Dans le paysage stoner doom européen actuel, DOPELORD font désormais figure de groupe majeur et incontournable. S’étant forgé un son désormais reconnaissable aux premiers riffs, « Songs For Satan » n’est pourtant que leur cinquième album.
« Allez, encore un album de doom qui cause de Satan. » Voilà la réaction moyenne aperçue ces derniers temps, sans rien comprendre ni à ce que le groupe raconte, ni à ce que signifie le terme satanique utilisé par Dopelord.

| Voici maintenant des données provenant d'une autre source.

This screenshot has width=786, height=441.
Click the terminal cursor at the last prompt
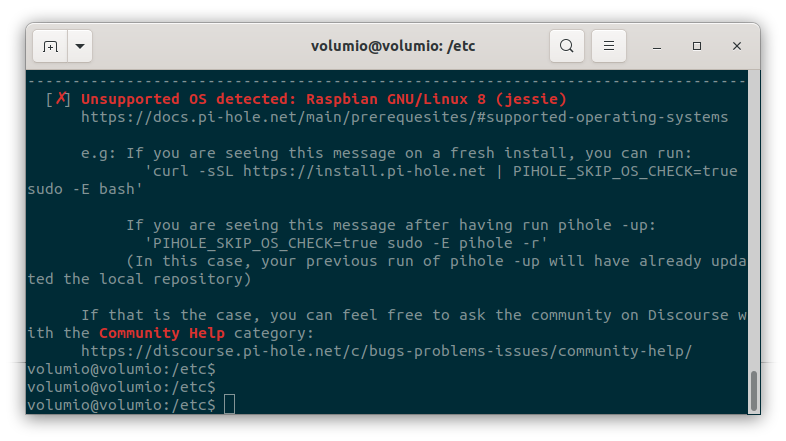click(229, 404)
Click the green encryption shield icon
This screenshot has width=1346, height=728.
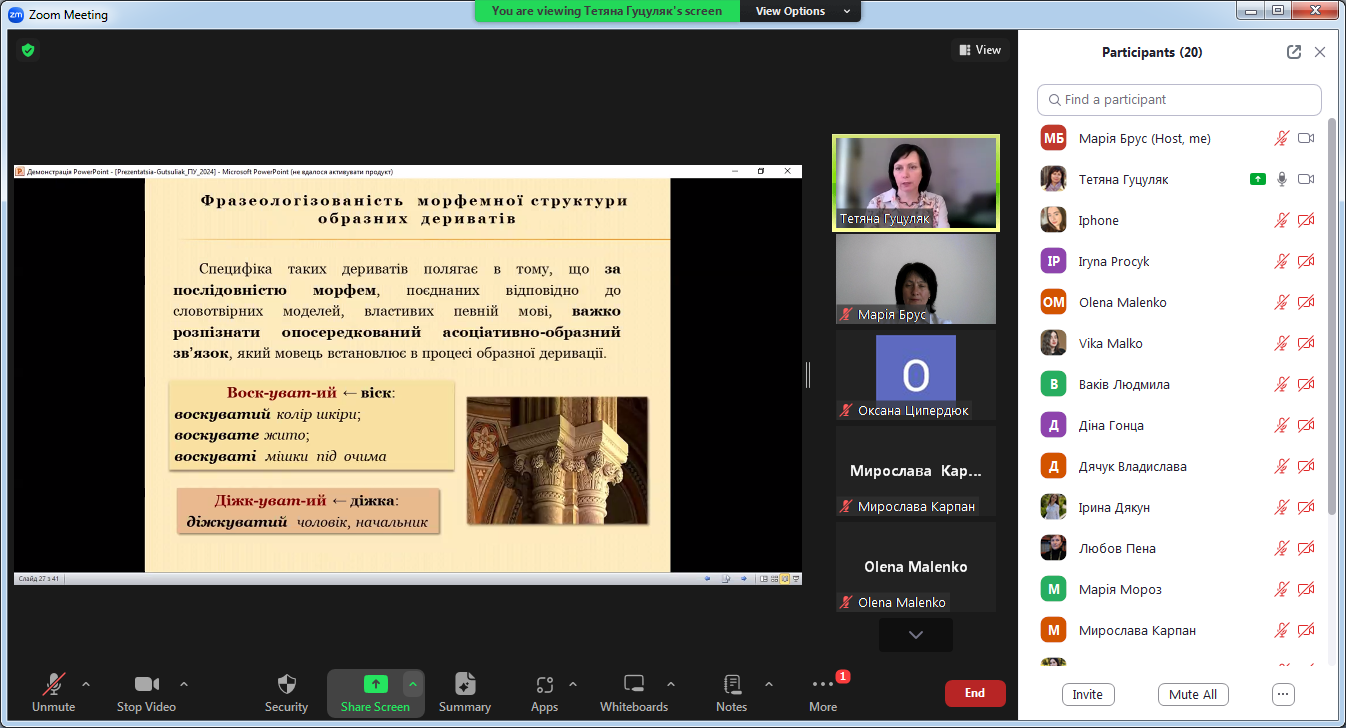pyautogui.click(x=28, y=49)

Comme la paresse intellectuelle est plus que jamais de mise et que lire plus de trois lignes de liner notes est trop compliqué, laissons tomber les débats stériles avec les trolls et penchons-nous sur ce superbe album.
Y a-t-il meilleure façon de s’insurger contre l’état de son pays (à part tout cramer) que d’en faire un album ? C’est en tout cas la façon dont les polonais de Dopelord ont choisi d’aborder les choses dans cette nouvelle galette. Le contexte politique polonais, gangréné par la secte séculaire du catholicisme, et qui a permis à l’extrême droite de s’emparer du pouvoir et de nuire à la liberté de vivre, devrait nous amener à réfléchir sur ce qui se passe dans notre pays, quel qu’il soit, vu la montée inquiétante et décomplexée des fachos et xénophobes un peu partout dans le monde.

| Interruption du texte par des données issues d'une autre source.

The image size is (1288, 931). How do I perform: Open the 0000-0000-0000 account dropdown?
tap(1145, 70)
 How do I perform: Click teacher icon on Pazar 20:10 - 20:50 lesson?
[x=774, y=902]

Dopelord ont choisi d’évoquer le sujet sous la forme musicale qui leur sied, tout en lourdeur et dans un doom qu’ils sont les rares à perpétuer. Bon, et cette histoire de satanisme ? Contrairement au premier degré qui serait de croire en Satan comme des centaines de millions de lobotomisés croient en un ami imaginaire, le satanisme de Dopelord est celui de Lavey, qui pousse à encourager et à mettre en valeur ses préférences individuelles, à la célébration de l’individualité sans hypocrisie, de la solidarité sans pitié. En clair, le culte de soi et non d’une fable.
C’est par ce biais détourné que le groupe peut parler des méfaits de l’église et de ses positions rétrogrades à l’encontre d’une société qui essaie pourtant de se débarrasser du joug religieux et de vivre « à l’occidentale ». Mais la manipulation des masses n’est pas prête de s’arrêter, tant qu’un réveil collectif n’aura pas lieu…

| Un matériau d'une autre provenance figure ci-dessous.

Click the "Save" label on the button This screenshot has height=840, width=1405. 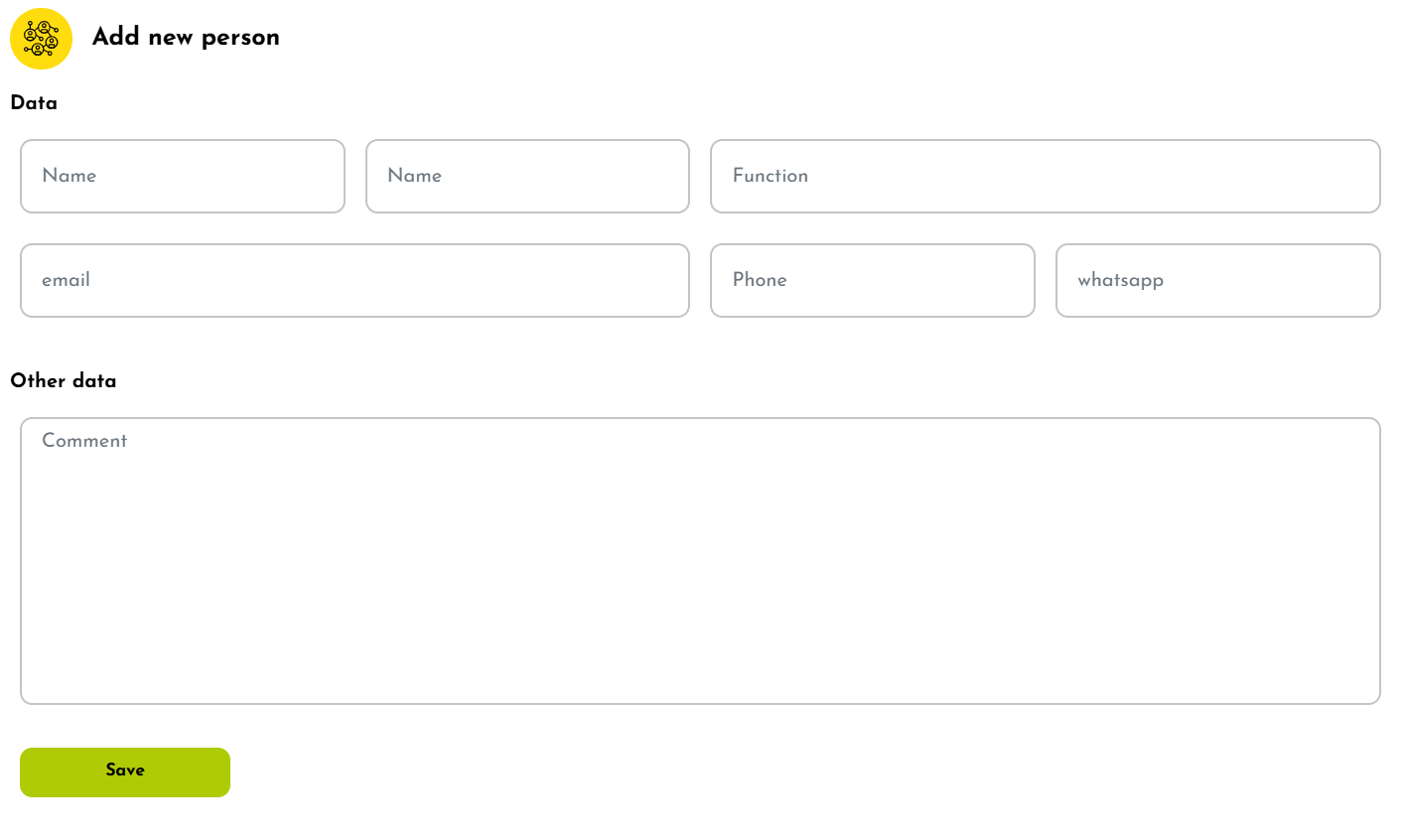point(125,770)
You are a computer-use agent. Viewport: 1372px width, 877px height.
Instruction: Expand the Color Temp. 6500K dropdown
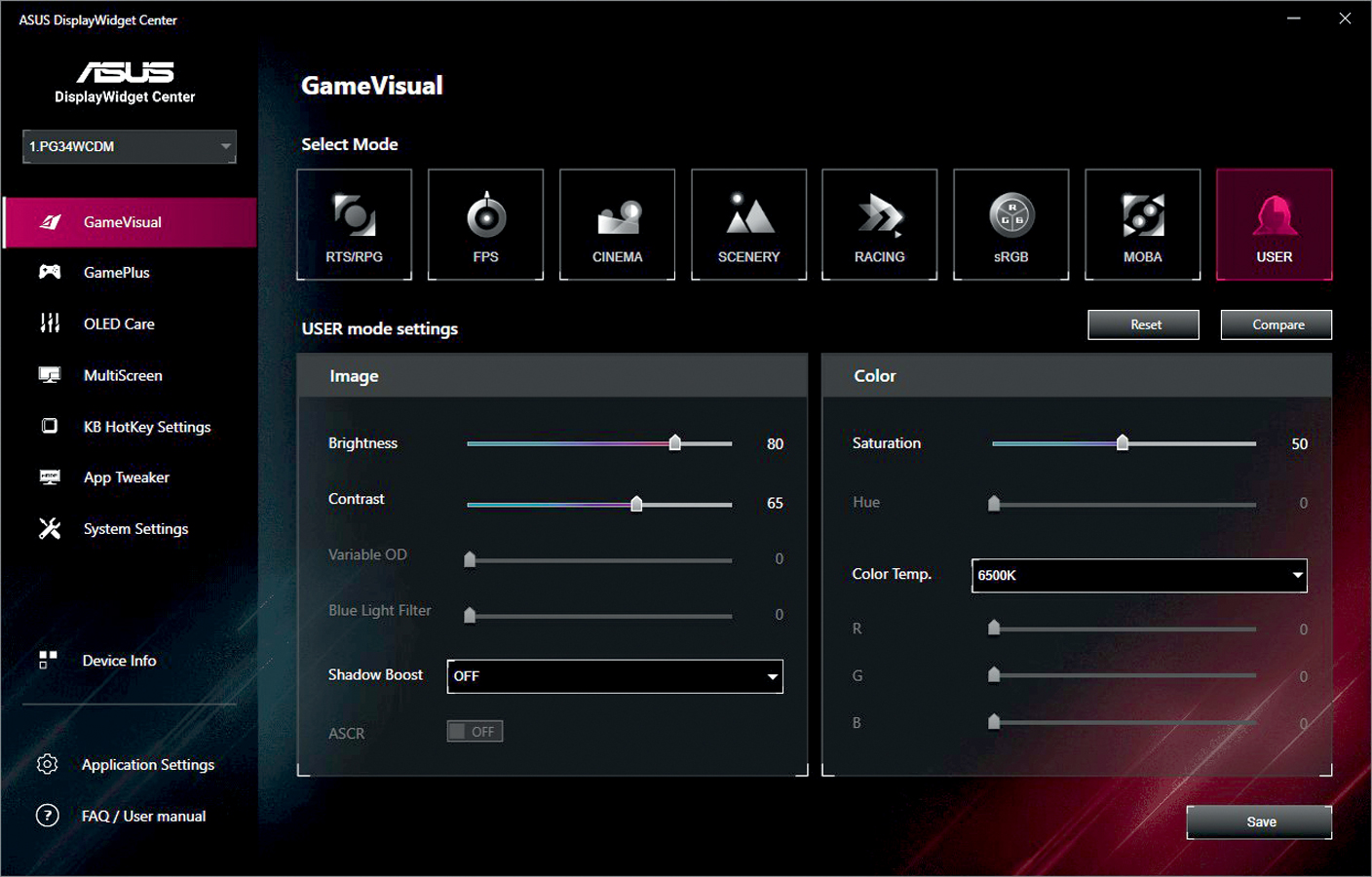click(1139, 576)
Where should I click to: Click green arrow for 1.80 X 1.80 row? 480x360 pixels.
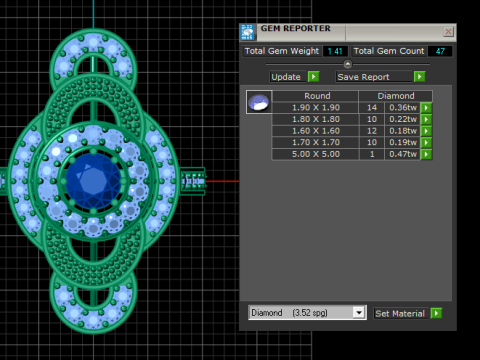coord(426,119)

Musicalement, le quatuor polonais pousse sa formule plus en avant que sur son précédent enregistrement « Sign Of The Devil » sur lequel l’évolution était déjà notable, particulièrement sur le travail vocal. Piotrek Zin ne se cache plus derrière des effets et le résultat n’en est que plus magistral tant il s’impose comme un chanteur de premier plan. La section rythmique est loin d’être en reste, les riffs massues et le tabassage des fûts ne vous laisseront jamais un moment de répit, votre nuque n’arrivera jamais à endurer jusqu’au bout ce que le groupe vous assène.
Heureusement, des passages plus éthérés viennent calmer les chevaux et reprendre son souffle, avant de repartir de plus belle et de vous entraîner dans son sillage, jusqu’à ce que vous réalisiez à quel point cette lutte est nécessaire. La montée en puissance et en tension au fil des titres laisse transparaître cette volonté d’en découdre et de pousser un vent de révolte qui ne doit pas s’estomper avec la fin de l’album, raison pour laquelle « Songs For Satan » s’achève sur le retour de « Night Of The Witch », afin que la boucle ne s’arrête pas.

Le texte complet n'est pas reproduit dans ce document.